#### Work item
When you reach the line containing "Task: Click the" in the records below, set it down exactly, together with every later line through the end, but not the pictures.
Exercise input: Begin
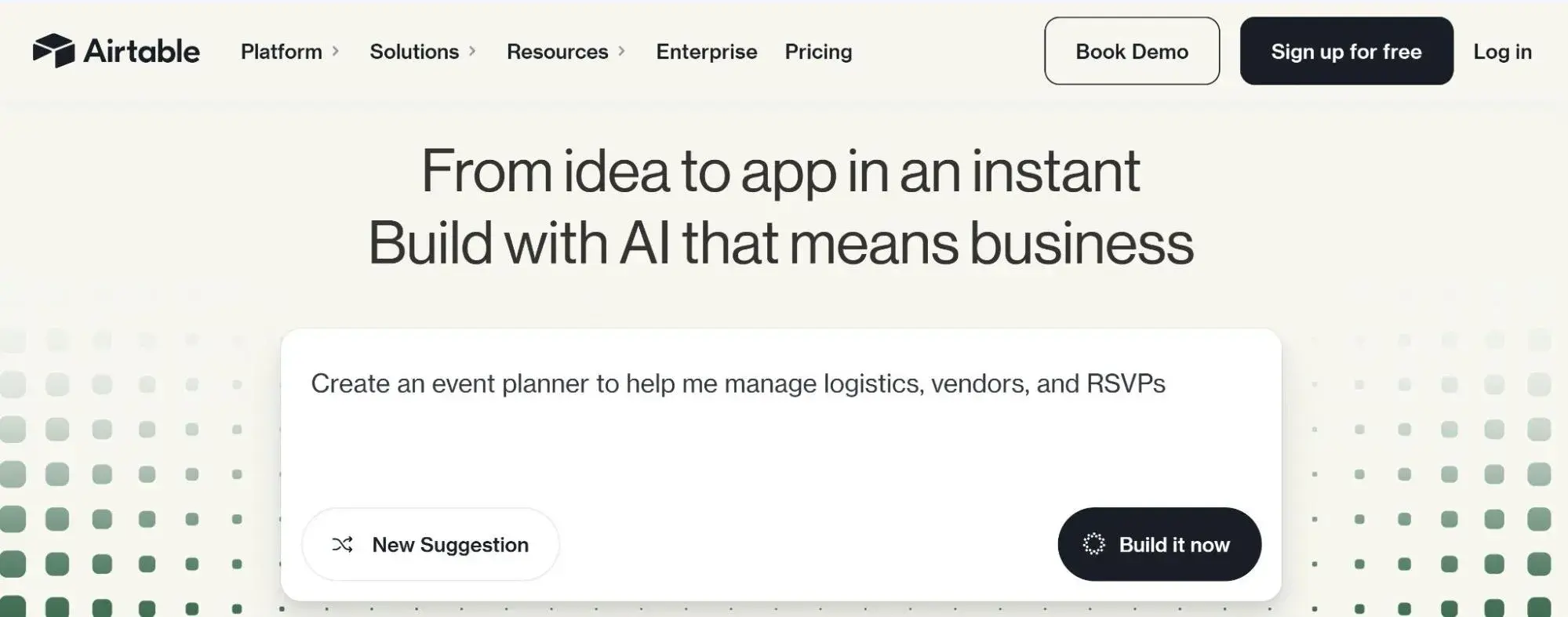Select Pricing from the navigation
The image size is (1568, 617).
click(x=818, y=52)
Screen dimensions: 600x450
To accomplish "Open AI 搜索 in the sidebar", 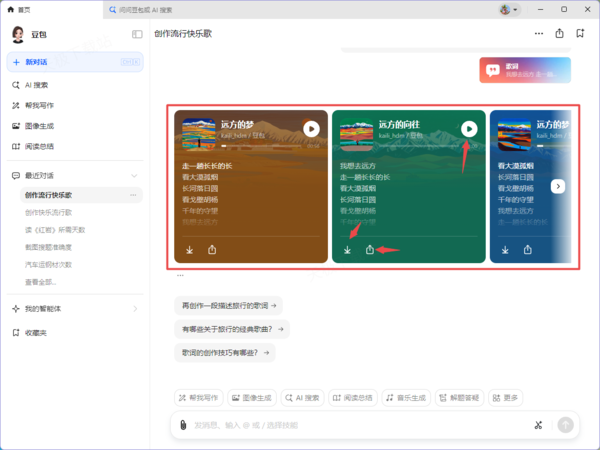I will click(x=43, y=85).
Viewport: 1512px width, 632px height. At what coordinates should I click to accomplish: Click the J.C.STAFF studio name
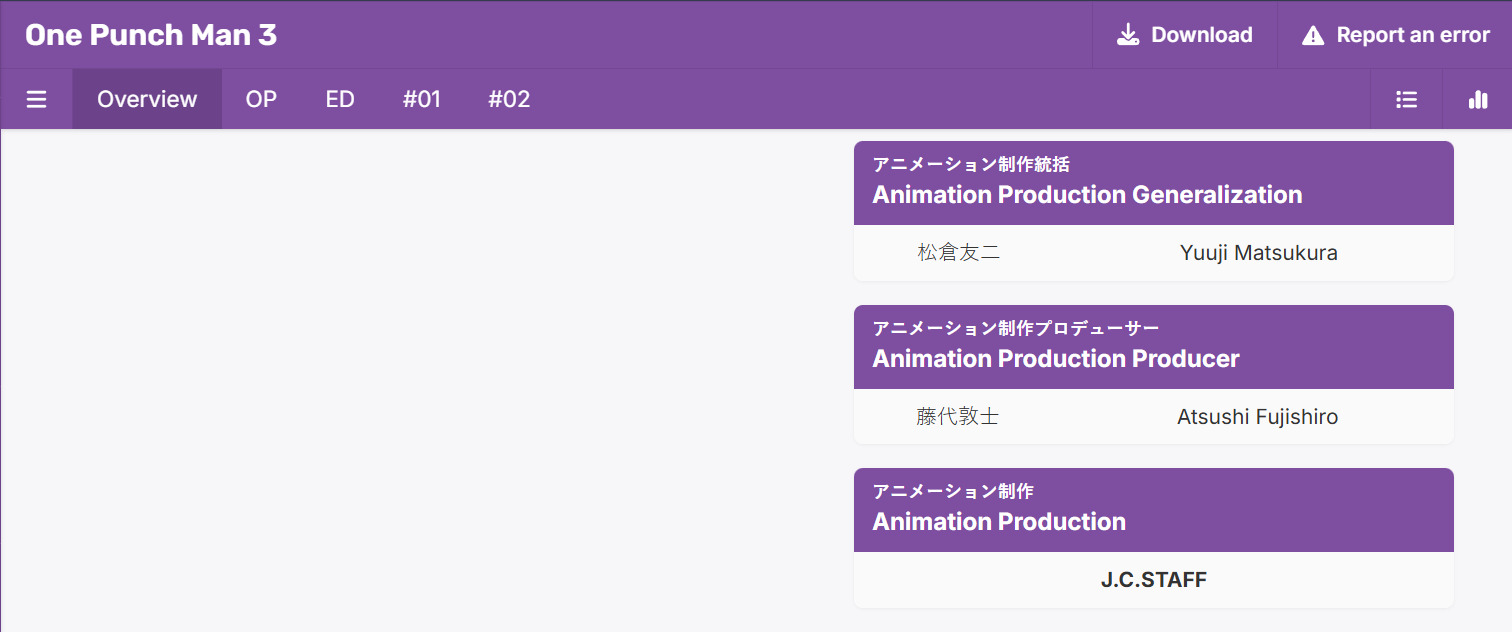[1153, 580]
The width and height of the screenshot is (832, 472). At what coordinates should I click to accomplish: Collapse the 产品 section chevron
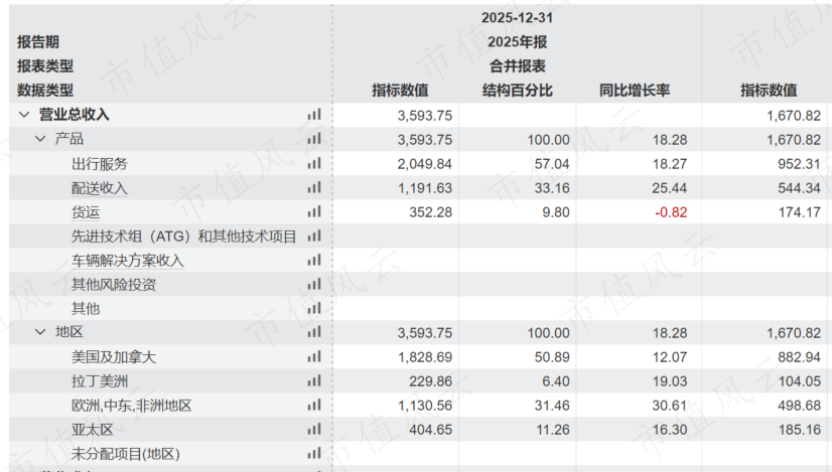pos(41,139)
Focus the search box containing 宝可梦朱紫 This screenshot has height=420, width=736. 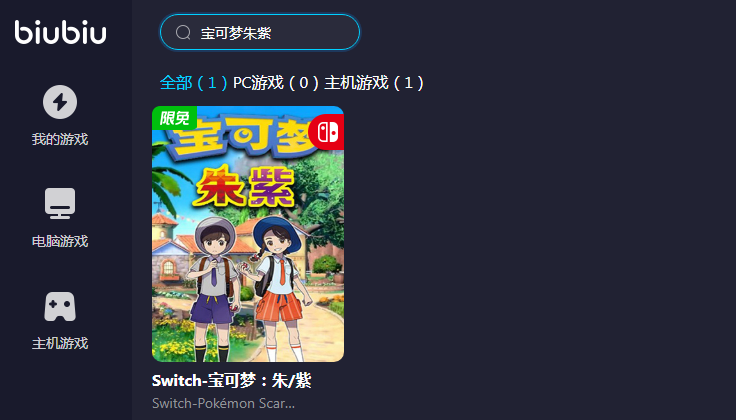[260, 32]
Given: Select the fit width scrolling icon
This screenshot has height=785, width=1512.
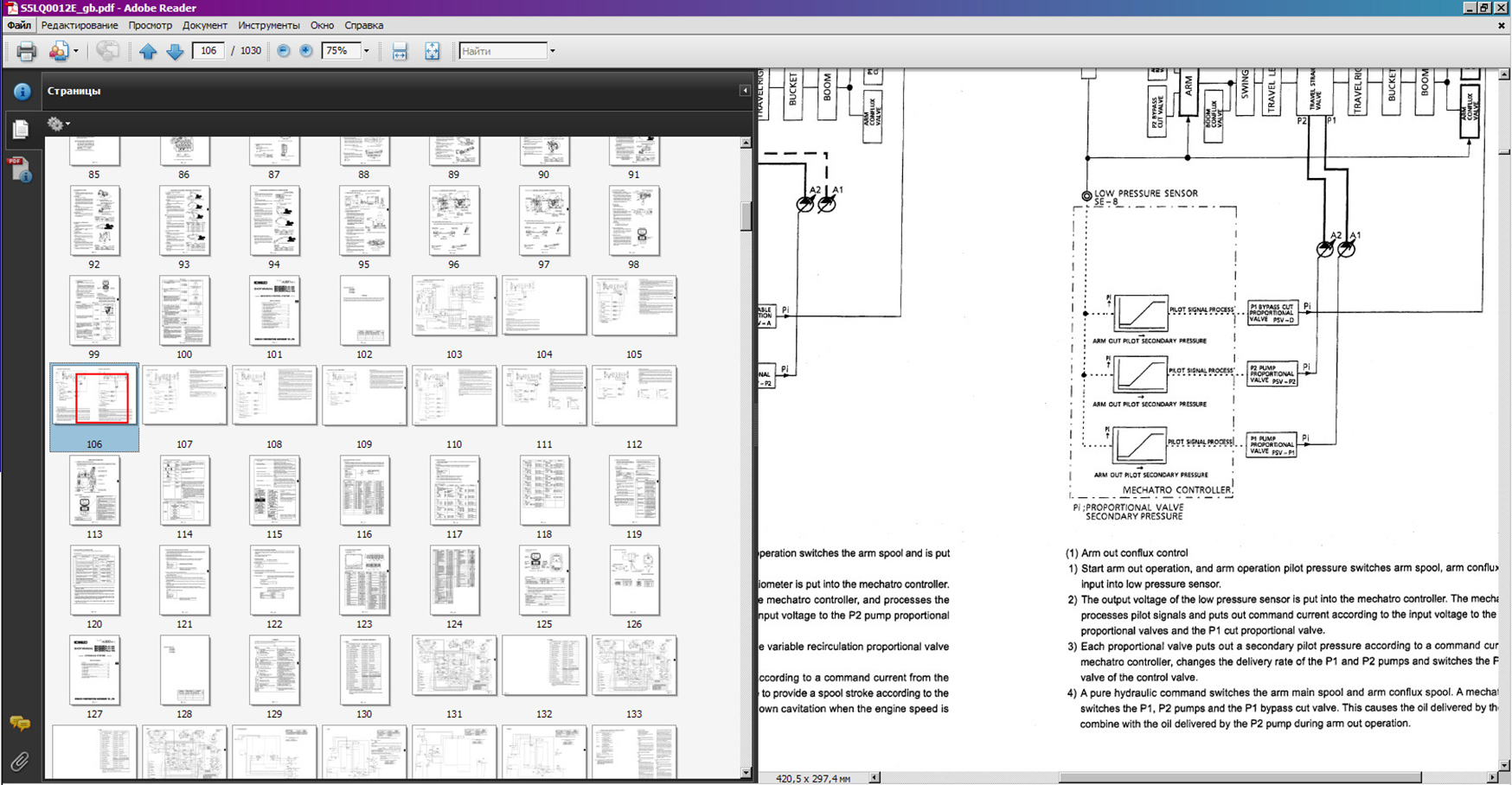Looking at the screenshot, I should click(400, 51).
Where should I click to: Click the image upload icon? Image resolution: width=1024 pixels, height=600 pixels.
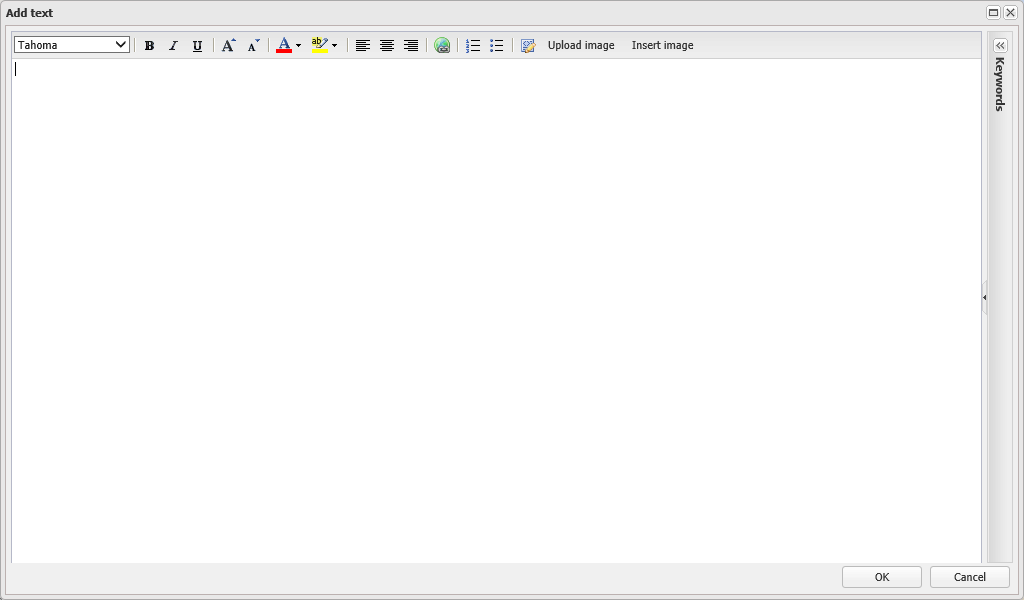point(528,46)
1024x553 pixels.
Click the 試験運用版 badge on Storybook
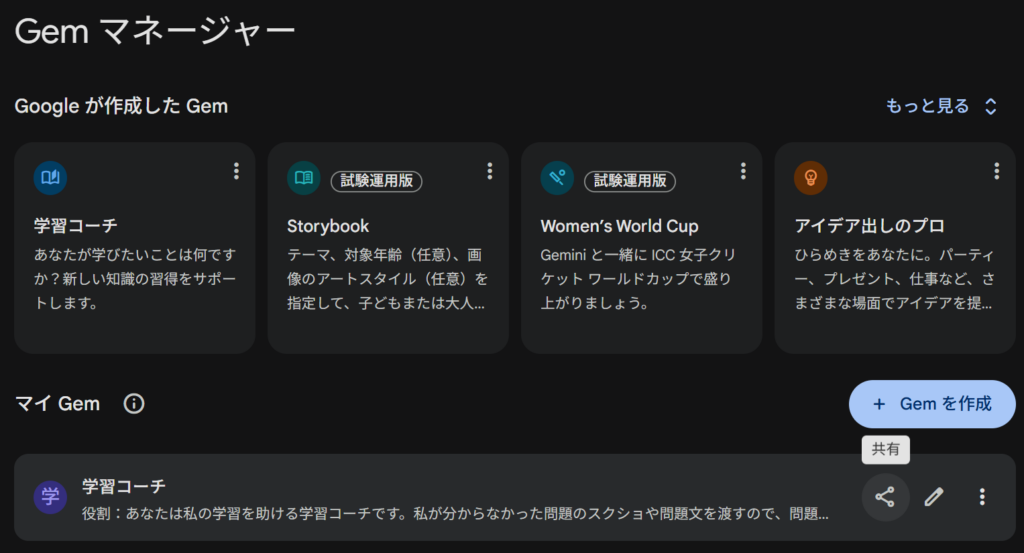pyautogui.click(x=377, y=181)
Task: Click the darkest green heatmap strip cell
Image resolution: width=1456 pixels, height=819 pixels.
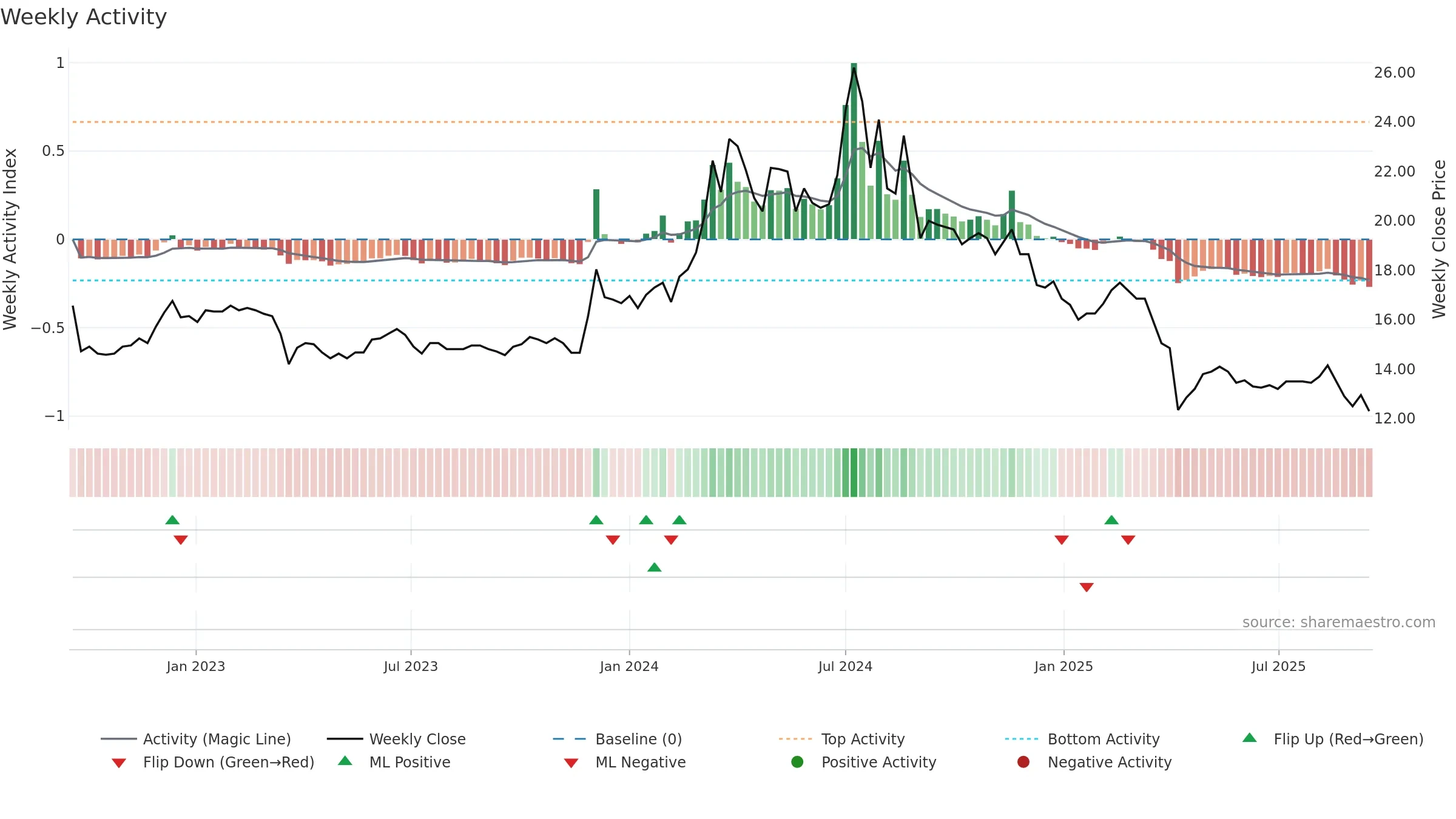Action: point(854,473)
Exercise input: End
#### Solution for this task
Task: Click the darkest green heatmap strip cell
Image resolution: width=1456 pixels, height=819 pixels.
Action: point(854,473)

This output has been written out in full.